Spanish researchers have discovered that the role of this sex hormone around the trigeminal nerve could be key in migraine episodes, which could explain why woman suffer from them more often.
Sex hormones could play a key role in the onset of migraine episodes, according to a study published today by the team of Antonio Ferrer Montiel, a researcher at the Miguel Hernández University. In a paper published in the journal Frontiers in Molecular Biosciences, the authors demonstrate the role of estrogen - a hormone that presents its highest levels in women of reproductive age - in the cells surrounding the trigeminal nerve that triggers severe headaches.
"Sex hormones intervene by making the ion channels of more or less vulnerable cells"
We have been able to observe significant differences between men and women in our experimental model of migraine and we are trying to understand the molecular relationships responsible for these differences, " says Ferrer Montiel. "Although it is a complex process, we believe that the modulation of the trigeminovascular system by the sex hormones plays an important role that has not been well identified".
For the work, which is currently based on experiments in vitro and in animals, the authors have reviewed decades of literature on sex hormones, sensitivity to migraine and the cellular response during these episodes to identify what specific role these hormones play. Some, like testosterone, seem to protect against migraines while others, like prolactin, seem to make them worse. And the way they intervene is by making the ion channels of the cells more or less vulnerable to the signal that triggers the headache.
"If successful, we will contribute to personalized medicine in the treatment of migraine"
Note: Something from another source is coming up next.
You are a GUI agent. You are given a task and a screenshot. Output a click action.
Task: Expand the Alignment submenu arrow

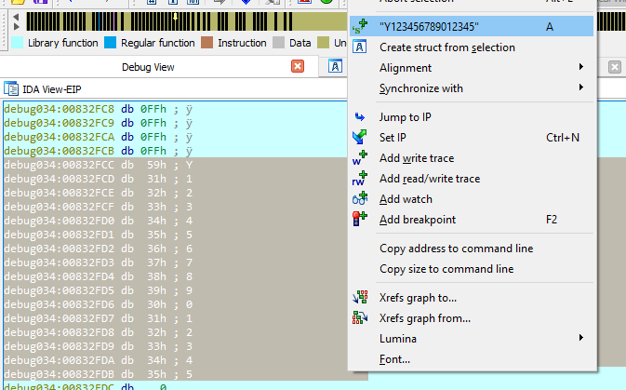pyautogui.click(x=581, y=68)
Estrogen has always been identified as a key to understanding migraine given the higher prevalence of migraines in women during the period of menstruation, when hormone levels are triggered. What the new work finds is the mechanism by which this hormone could be altering the trigeminal nerve and helping to trigger the episodes. The authors warn that the results are preliminary and have yet to be tested in humans, but they are optimistic about the possibility of developing drugs for migraine if the finding is confirmed.